Open drbenvincent opened this issue 6 months ago • 2 comments

Notebook proposal

Title: Should you buy a house battery?

Why should this notebook be added to pymc-examples?

This notebook would be a case study which aims to illustrate not only the Bayesian workflow in terms of parameter estimation, but also to illustrate Bayesian decision making. While we have many example notebooks covering parameter estimation, Bayesian decision making is currently not represented in the examples.

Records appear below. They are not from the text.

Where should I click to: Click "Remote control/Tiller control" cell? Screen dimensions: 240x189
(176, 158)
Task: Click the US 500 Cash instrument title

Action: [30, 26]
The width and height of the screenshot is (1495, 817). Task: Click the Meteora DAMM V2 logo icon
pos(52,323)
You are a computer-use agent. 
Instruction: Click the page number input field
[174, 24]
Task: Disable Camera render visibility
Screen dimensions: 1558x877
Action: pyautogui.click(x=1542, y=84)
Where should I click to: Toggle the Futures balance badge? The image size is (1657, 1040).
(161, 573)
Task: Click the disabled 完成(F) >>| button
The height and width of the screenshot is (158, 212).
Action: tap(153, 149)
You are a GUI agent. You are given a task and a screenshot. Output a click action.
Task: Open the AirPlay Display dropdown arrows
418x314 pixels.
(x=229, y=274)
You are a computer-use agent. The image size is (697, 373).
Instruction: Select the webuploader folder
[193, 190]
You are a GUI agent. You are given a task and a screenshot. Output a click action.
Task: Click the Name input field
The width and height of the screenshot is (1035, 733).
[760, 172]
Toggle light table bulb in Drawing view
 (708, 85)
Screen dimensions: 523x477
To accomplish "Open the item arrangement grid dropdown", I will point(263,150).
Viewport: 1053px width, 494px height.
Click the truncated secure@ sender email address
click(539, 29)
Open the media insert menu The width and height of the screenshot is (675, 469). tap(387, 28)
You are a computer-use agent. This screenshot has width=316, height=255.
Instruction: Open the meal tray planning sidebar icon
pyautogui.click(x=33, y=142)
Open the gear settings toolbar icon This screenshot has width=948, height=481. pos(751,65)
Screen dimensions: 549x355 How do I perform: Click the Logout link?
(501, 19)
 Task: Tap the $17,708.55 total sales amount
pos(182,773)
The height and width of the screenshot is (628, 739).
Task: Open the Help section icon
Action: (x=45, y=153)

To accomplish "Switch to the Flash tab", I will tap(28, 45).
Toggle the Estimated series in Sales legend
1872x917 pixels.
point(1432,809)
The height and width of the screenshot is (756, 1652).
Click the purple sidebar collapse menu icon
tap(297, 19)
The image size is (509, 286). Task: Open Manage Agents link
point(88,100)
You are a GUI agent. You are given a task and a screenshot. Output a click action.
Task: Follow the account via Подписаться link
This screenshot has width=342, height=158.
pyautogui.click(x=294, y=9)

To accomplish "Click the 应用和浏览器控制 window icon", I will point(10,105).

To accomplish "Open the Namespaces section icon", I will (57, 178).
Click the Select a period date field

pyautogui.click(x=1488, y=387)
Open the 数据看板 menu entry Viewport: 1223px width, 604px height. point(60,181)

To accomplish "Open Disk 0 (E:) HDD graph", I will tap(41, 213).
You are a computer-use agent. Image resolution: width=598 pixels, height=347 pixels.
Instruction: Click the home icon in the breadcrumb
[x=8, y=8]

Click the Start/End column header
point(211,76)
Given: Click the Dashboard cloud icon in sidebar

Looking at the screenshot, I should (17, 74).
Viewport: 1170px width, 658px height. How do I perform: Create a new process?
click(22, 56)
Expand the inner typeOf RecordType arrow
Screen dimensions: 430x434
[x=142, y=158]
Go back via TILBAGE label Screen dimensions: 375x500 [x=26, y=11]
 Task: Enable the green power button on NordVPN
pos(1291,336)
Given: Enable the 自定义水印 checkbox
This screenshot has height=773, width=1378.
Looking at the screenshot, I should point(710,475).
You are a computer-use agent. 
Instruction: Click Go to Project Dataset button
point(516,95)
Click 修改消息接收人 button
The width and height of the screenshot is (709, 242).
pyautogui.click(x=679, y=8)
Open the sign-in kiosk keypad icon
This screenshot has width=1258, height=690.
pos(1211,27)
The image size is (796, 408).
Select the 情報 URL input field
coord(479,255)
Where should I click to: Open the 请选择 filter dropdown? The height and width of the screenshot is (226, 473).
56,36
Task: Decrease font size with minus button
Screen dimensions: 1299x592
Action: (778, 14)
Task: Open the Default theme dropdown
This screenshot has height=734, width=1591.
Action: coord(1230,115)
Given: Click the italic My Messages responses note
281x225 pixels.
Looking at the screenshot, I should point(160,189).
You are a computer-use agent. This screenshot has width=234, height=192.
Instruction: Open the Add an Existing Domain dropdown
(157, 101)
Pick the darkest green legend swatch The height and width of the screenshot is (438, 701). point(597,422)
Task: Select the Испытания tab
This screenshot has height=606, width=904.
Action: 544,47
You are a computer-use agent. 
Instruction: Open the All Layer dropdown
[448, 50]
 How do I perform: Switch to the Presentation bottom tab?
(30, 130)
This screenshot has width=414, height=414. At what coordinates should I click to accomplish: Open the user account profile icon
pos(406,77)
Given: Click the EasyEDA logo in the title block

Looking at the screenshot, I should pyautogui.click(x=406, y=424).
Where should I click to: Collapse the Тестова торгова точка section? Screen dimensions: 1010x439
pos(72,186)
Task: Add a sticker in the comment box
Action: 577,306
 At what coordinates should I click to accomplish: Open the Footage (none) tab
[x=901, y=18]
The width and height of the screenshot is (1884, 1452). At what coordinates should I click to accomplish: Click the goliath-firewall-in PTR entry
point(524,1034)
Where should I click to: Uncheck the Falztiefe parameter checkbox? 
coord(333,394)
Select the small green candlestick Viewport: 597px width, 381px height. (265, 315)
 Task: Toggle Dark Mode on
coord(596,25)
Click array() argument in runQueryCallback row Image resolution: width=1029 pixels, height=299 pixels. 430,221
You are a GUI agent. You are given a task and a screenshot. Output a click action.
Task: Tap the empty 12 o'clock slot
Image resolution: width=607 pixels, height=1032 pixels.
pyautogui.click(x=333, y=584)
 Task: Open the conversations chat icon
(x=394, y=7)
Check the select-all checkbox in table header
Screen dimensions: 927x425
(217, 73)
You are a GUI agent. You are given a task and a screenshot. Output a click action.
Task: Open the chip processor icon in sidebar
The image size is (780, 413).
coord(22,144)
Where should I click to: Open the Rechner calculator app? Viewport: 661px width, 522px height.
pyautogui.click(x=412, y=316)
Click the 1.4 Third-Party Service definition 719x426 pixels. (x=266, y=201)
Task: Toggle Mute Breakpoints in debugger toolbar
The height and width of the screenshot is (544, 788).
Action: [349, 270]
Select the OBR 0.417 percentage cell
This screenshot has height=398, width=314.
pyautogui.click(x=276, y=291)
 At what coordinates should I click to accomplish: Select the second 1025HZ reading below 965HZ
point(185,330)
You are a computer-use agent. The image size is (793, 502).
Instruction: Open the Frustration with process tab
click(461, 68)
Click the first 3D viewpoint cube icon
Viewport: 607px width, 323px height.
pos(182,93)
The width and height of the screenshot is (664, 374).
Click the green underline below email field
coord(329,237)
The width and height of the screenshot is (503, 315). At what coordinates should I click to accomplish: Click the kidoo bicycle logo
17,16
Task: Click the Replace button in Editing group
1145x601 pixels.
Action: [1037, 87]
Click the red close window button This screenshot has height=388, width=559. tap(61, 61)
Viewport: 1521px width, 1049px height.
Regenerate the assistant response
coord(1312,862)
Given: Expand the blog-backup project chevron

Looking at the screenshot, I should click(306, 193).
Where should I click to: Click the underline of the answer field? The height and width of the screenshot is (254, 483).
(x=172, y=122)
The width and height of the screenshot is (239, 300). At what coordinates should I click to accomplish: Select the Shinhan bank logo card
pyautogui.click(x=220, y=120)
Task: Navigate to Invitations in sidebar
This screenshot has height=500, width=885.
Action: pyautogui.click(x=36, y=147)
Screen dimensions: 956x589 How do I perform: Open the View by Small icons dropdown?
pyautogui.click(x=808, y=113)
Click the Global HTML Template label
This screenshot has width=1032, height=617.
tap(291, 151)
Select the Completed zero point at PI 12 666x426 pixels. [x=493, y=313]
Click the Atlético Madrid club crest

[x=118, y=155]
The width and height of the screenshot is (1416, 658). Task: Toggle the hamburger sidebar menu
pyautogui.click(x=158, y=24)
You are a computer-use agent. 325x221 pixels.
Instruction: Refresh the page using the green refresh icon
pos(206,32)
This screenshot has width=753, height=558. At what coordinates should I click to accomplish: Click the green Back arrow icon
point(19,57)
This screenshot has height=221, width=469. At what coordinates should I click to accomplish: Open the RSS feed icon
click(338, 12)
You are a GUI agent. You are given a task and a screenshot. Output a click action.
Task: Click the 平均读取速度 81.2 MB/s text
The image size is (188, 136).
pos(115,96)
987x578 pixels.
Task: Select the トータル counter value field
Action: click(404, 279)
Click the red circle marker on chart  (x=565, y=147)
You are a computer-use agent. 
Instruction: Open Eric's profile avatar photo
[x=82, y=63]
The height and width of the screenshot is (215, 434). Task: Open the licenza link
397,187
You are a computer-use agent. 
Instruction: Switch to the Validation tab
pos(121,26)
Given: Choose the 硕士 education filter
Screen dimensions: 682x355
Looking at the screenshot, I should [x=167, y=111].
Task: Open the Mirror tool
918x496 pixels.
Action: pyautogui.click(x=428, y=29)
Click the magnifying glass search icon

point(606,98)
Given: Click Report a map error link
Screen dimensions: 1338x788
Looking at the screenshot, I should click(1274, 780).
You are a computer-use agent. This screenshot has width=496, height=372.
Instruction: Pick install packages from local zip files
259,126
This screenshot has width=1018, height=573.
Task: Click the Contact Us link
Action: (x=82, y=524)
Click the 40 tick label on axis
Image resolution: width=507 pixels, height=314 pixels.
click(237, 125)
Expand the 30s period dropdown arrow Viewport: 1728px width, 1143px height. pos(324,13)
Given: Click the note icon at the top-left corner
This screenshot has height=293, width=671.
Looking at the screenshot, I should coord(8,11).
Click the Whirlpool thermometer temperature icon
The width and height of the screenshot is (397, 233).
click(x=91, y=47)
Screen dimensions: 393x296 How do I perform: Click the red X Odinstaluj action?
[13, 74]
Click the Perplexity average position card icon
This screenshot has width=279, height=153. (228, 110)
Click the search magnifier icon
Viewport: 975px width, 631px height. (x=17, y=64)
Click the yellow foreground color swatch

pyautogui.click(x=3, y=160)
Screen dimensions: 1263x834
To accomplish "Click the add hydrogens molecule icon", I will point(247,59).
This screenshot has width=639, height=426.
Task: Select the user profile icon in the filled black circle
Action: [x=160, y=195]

An initial guess of structure of the notebooks would be something like:

  1. Load data: Real world dataset of electricity use at weekly resolution. Includes energy imported from the grid, total production by PV panels, how much of that was used by the house vs exported to the grid. Importantly for this example, we do not have a full year's worth of data.
  2. Overview of the problem + data visualisation: I'll outline the various steps to answer the question of whether I should buy a house battery. This is a rich question which balances the financial cost of the battery and savings that come from both: a) storing all PV production for later use, b) time-shifting demand from the grid to charge battery at cheap overnight rate and run down the battery during the day. Parameter estimation will be required to estimate both annual PV production as well as total demand by the house. Decision making will focus on estimating costs (into the future) of not buying a house battery vs buying a house battery.
  3. Parameter estimation: This section will run through how to estimate all the quantities we need. This will include PV production, total demand, etc. There are quite a lot of sources of uncertainty here: cost of importing energy into the future, value of energy export to the grid, fluctuation in annual energy demand due to temperature variations.
  4. Decision making: This section will evaluate the relative merit of buying vs not buying a house battery as a function of time horizon. The initial up front costs make buying a bad decision in the short term, but a good decision if you have a longer time horizon. We could optionally attempt to collapse over time horizons by evaluating the relative present value of each option using temporal discounting. We could also optionally take into account that batteries are getting cheaper over time, so there could be an optimal time of when to buy a house battery - though this is likely too much in terms of complexity for a didactic notebook example.
  5. Summary: Recap what we've done and cover the advantages of taking uncertainty into account. Discussion of the simplifications (e.g. everything totally changes if you upgrade to a heat pump for example) and potential extensions.

Suggested categories:

  • Level: Intermediate
  • Diataxis type: Tutorial or Explanation

I propose that this notebook initially live in the "Case Studies", but once we have at least 2 notebooks on Bayesian decision making then we can create a new examples section dedicated to decision making, or decision making and hypothesis testing.

Related notebooks

At the moment we do not have any example notebooks covering Bayesian decision making. Though @OriolAbril has a draft, see #477.